Делить им было совсем нечего, и после развода они не виделись. По слухам, Татьяна вышла замуж за пожилого американца и переехала в Небраску. Но больше всего первый год иммиграции был испорчен дрянными работами, неквалифицированным трудом, примитивной борьбой за выживание. Какие там ковбои, поиски сокровищ, стрельба из пистолетов по мишеням, – всё то, что сулил ему Щеглов в обворожившем письме в Вену. После обувного магазина он поработал вахтёром, таксистом, упаковщиком в супермаркете.

Наконец, он решил припрячь профессию, с которой выехал из России, дал объявление в газете о частных уроках фортепиано и расклеил такие же объявления рядом с дверями супермаркетов, на автобусных остановках, на столбах, торчащих у перекрёстков. Ему тут же стали звонить клиенты, привлечённые очень низкой ценой. Звонили из разных районов города, и он, не отказывая никому, с утра до вечера разъезжал по жилищам учеников. Такая работа изнуряла долгими поездками по фривеям, уличными пробками в часы пик, унизительным сбором платежей и нередким их недобором, частыми отменами уроков. Сам он уроки не отменял, даже когда был нездоров, а клиенты, как будто, пытались найти любую маломальскую причину, чтобы урок не состоялся (утренний насморк, день рождения, поездка в Лас-Вегас или в Диснейленд, визит родственников, и т.д.)

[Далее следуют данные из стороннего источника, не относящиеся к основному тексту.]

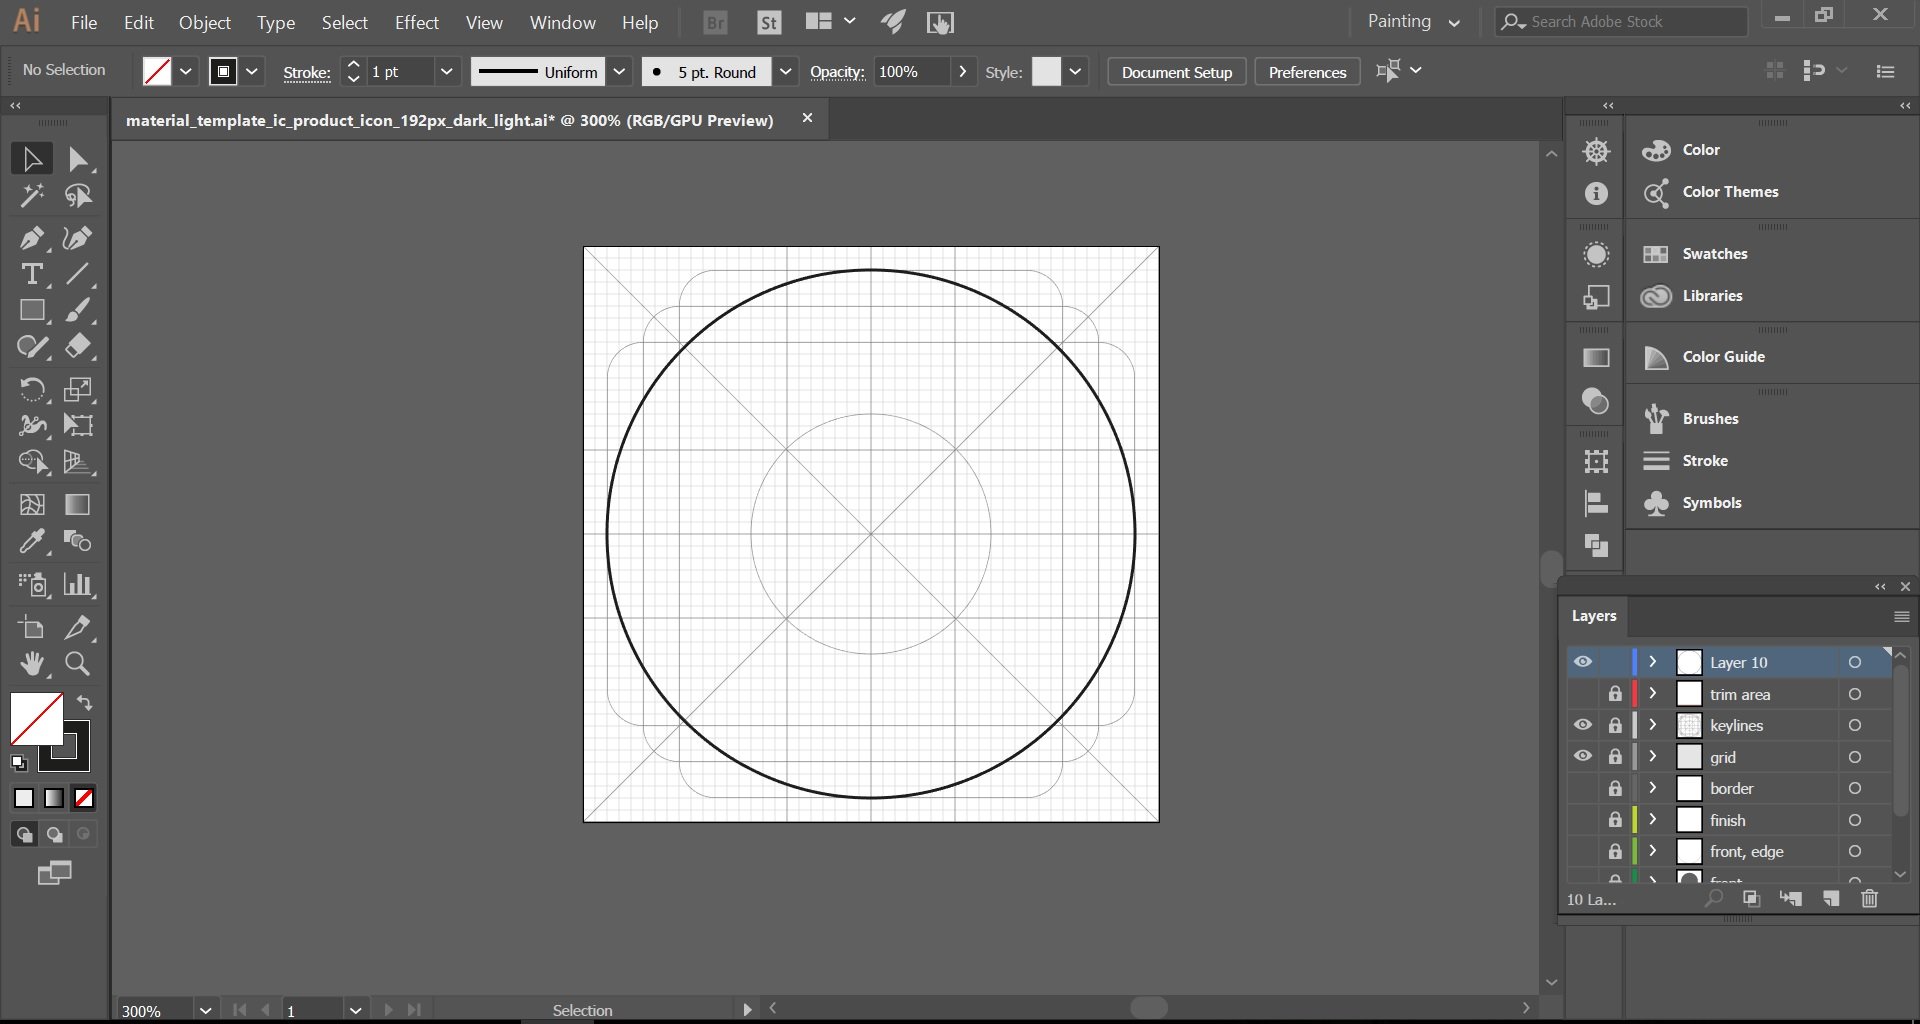The width and height of the screenshot is (1920, 1024).
Task: Select the Type tool
Action: (31, 274)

Как-то он закончил урок с одной своей взрослой ученицей, к которой был несколько неравнодушен, и та стала расспрашивать о Григе, музыку которого любила. Заплетин охотно рассказал о жизни норвежского композитора, и даже иллюстрировал рассказ фортепианными произведениями. Ученицу он очень впечатлил, и она подала ему идею давать лекции о композиторах в клубах, колледжах, организациях. Мало того, что дала идею, она вызвалась поговорить со знакомым из клуба масонов. Вскоре ему позвонили масоны и предложили провести показательную лекцию-концерт. Заплетин готовился к лекции с месяц, выбрав Чайковского для начала. Лекцию он провёл вдохновенно, члены клуба были довольны и, непривычно для него, аплодировали, как звезде. За эту лекцию не заплатили, поскольку она была показательной, зато за хорошую оплату ему предложили провести целую серию лекций-концертов о жанрах музыки и композиторах. С этого начался новый бизнес, который менял свои очертания и постепенно перелился в популярный доходный ансамбль из музыкантов, певцов и танцоров. И если читатель не забыл, для того и явился он в “Русскую Сказку”, чтобы с помощью Басамента найти помещение для ансамбля.